Sari She was a devil of a puppy, and for a while I thought I'd never make a proper dog out of that black, vicious thing. Well, vicious is the totally wrong word to describe her, she didn't have a mean bone in her body. She just had a ton of energy, and it required a lot of work on my side to get her to use all of that energy in a positiv way (i.g. not eating the furniture, attacking peoples jeans, tourmenting the cat...) And this is where our passion for obedience came into the picture. She loved to train, and would come to get me if I'd been watching tv too long, and she was bored. As soon as I got up and brought out the clicker, she danced around my legs, ancious to do what I asked. I wish I got to see her fulfill her potential, she could have gone far. And I'm proud of our achievements. I had also made plans to start training with the Norwegian Search and Rescue Dogs, but unfortunatly our time was cut short.

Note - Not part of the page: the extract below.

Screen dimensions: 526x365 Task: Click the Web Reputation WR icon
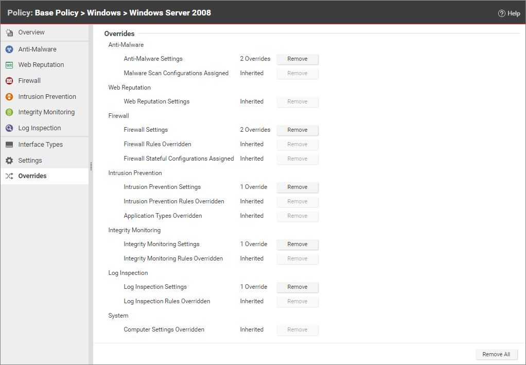click(x=9, y=65)
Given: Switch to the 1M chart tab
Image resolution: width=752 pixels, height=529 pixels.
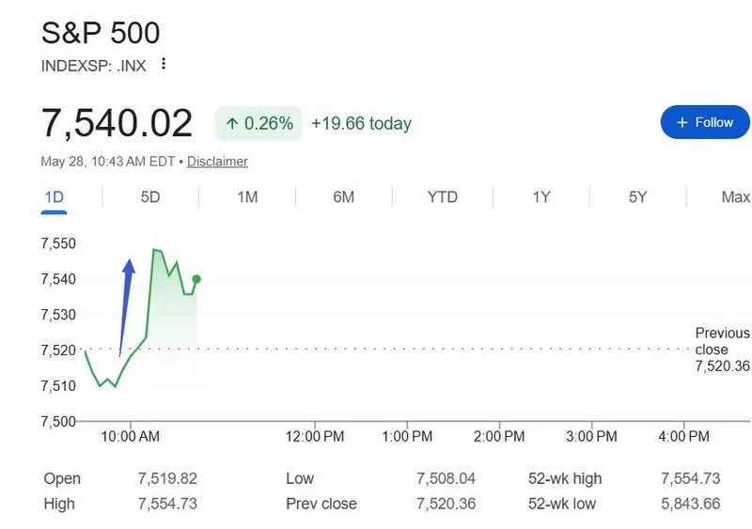Looking at the screenshot, I should pos(247,197).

Sari I planned and arranged my life around Sari's happiness, trying to make choices so that we could spend as much time together as possible. But in January 2008 I decided to travel to Los Angeles, USA for a 2 month vacation, leaving Sari with my sister and her boyfriend. And on February 18th I got that horrible phone call from my dad, that Sari had squeezed her way out and ran straight for the road and the only car there. It was dark, foggy and the driver was speeding... She went through extensive surgery, but passed away early the next morning. Her love for running ended her life too early. It was hard not being there to say goodbye, getting to bury her and being with friends and family. But my parents, my sister and her boyfriend took such great care of her, so I know she was in the best of hands. And now she rests next to Bonzo, underneat some trees to shelther them from rain and wind, and with a view of the lake and the fields they both used to roam. Rest in peace, I'll see you again one day. Love you, ville-Wildah, Bobbisen, Sari-Balari, Buggisen, Bram Brum... Lille pillo mi :( Vakreste Sarijenta i verden, ingen vil kunne erstatte deg.